[Work task]
Please retype exactly, and with nothing added, the lines of the material from the one with "1372x878 pixels. Task: Switch" through the final one.

[Source material]
################

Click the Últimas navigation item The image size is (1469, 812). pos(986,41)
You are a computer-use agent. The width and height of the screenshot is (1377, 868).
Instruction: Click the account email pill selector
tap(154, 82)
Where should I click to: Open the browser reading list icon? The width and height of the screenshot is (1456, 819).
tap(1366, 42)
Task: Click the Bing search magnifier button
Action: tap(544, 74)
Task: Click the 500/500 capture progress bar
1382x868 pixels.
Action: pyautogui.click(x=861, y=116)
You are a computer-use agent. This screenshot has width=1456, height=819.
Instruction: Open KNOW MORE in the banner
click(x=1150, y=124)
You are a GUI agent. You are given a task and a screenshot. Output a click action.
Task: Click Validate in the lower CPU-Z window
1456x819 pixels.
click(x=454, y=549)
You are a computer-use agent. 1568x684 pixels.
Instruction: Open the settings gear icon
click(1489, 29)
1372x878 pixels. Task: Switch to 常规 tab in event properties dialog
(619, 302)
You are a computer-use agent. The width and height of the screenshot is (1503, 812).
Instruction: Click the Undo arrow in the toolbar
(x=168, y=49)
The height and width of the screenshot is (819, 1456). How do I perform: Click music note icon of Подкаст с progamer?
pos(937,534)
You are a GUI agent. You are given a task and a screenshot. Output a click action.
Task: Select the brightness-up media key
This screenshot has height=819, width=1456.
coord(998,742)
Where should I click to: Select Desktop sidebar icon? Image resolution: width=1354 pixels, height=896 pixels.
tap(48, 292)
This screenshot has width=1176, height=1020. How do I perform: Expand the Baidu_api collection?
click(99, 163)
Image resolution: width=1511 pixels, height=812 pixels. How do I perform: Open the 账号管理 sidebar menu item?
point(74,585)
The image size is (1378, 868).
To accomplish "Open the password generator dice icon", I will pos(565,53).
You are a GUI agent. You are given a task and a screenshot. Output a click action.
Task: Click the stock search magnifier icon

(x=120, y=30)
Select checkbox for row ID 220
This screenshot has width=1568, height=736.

################

[Solution for this problem]
1372x878 pixels. Task: Switch to 常规 tab in event properties dialog
(619, 302)
You are a computer-use agent. The width and height of the screenshot is (1503, 812).
Instruction: Click the Undo arrow in the toolbar
(x=168, y=49)
The height and width of the screenshot is (819, 1456). How do I perform: Click music note icon of Подкаст с progamer?
pos(937,534)
You are a GUI agent. You are given a task and a screenshot. Output a click action.
Task: Select the brightness-up media key
This screenshot has height=819, width=1456.
coord(998,742)
Where should I click to: Select Desktop sidebar icon? Image resolution: width=1354 pixels, height=896 pixels.
tap(48, 292)
This screenshot has width=1176, height=1020. How do I perform: Expand the Baidu_api collection?
click(99, 163)
Image resolution: width=1511 pixels, height=812 pixels. How do I perform: Open the 账号管理 sidebar menu item?
point(74,585)
The image size is (1378, 868).
To accomplish "Open the password generator dice icon", I will pos(565,53).
You are a GUI agent. You are given a task and a screenshot. Output a click action.
Task: Click the stock search magnifier icon

(x=120, y=30)
Select checkbox for row ID 220
This screenshot has width=1568, height=736.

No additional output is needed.